> Things to do
1. Could you transcribe everything in the EVO Payments article from "EVO Payments to" down to "card acceptance solutions."?
2. Can you turn the paragraph of the EVO Payments article beginning "NBG, founded in 1841" into a short list that keeps its main facts?

> Study text
____
EVO Payments to Provide Merchant Acquiring, Payment Processing for National Bank of Greece

National Bank of Greece

EVO Payments, which works with payment tech integrations and acquiring, has rolled out a new partnership with the National Bank of Greece to offer merchant acquiring and payment services, according to a Thursday (Dec. 16) press release.

The agreement will see the companies making a joint venture, with the bank spinning off its merchant acquiring business into something new, in which EVO will buy a 51% interest. 

The transaction will also see NBG referring customers to the joint venture. EVO will manage the venture and provide card acceptance solutions. 

NBG, founded in 1841, is the country’s biggest bank and supports over 5 million customers and almost 360 retail branches in Greece. NBG is also the biggest card issuer there. Greece has around 11 million people today, and card penetration is at 28%. The release says domestic pay volumes have been inching up since 2016, now totaling over $40 billion. 

With the partnership, EVO’s presence in Europe will see an expansion, and it will be able to capitalize on the new digital trends of the pandemic. 

EVO CEO James G. Kelly said the company will be glad to expand its long-term marketing alliance. He said NBG will help “bring our proprietary solutions to the market and increase card acceptance.”
____
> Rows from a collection
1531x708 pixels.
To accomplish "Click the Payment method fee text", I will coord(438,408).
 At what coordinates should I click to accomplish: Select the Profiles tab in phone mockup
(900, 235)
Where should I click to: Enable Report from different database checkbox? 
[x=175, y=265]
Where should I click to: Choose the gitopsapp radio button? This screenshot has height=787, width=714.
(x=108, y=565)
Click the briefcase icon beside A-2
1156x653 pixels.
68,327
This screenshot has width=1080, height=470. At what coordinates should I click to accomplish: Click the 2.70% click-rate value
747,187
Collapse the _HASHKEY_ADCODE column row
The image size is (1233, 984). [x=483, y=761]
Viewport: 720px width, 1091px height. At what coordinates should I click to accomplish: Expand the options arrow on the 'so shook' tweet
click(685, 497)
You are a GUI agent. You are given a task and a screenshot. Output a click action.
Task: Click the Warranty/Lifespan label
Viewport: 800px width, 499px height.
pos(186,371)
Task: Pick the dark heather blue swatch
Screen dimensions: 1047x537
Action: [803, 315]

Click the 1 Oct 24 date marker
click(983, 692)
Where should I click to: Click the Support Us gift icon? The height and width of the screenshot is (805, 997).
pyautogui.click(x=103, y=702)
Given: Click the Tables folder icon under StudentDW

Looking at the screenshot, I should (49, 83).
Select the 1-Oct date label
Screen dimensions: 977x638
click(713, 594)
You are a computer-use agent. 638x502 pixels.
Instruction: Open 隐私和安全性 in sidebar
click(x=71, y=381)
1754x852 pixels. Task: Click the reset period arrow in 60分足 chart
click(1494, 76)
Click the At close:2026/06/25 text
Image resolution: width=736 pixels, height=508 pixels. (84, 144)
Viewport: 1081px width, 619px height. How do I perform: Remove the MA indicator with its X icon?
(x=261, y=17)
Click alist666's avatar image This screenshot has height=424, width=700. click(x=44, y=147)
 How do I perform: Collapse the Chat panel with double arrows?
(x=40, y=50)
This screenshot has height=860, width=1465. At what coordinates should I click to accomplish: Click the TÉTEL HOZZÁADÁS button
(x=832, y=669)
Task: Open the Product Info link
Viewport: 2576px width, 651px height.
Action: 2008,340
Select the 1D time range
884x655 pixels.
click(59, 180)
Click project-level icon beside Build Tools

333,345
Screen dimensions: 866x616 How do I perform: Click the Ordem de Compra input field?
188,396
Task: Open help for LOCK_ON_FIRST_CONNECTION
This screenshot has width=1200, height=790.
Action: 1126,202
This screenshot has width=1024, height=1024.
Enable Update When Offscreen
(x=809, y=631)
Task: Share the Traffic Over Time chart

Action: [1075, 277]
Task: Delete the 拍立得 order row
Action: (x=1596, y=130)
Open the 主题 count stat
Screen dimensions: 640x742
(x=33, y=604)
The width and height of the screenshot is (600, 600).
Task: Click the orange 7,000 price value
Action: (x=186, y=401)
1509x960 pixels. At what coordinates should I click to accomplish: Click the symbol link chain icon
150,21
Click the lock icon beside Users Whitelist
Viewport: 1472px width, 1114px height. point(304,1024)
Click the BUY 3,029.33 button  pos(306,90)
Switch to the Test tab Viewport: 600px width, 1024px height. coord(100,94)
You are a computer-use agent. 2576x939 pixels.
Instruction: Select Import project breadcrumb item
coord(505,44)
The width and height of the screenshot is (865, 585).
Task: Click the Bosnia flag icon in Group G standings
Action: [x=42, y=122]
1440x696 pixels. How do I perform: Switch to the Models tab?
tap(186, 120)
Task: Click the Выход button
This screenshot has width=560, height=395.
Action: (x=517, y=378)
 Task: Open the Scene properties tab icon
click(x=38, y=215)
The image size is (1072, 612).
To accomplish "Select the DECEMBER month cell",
____
> Solutions to the tasks
1.
EVO Payments to Provide Merchant Acquiring, Payment Processing for National Bank of Greece

National Bank of Greece

EVO Payments, which works with payment tech integrations and acquiring, has rolled out a new partnership with the National Bank of Greece to offer merchant acquiring and payment services, according to a Thursday (Dec. 16) press release.

The agreement will see the companies making a joint venture, with the bank spinning off its merchant acquiring business into something new, in which EVO will buy a 51% interest. 

The transaction will also see NBG referring customers to the joint venture. EVO will manage the venture and provide card acceptance solutions.

2.
- NBG was founded in 1841 and is Greece's biggest bank and biggest card issuer.
- It supports over 5 million customers and almost 360 retail branches in Greece.
- Greece has around 11 million people, and card penetration is at 28%.
- According to the release, domestic pay volumes have been rising since 2016 and now total over $40 billion.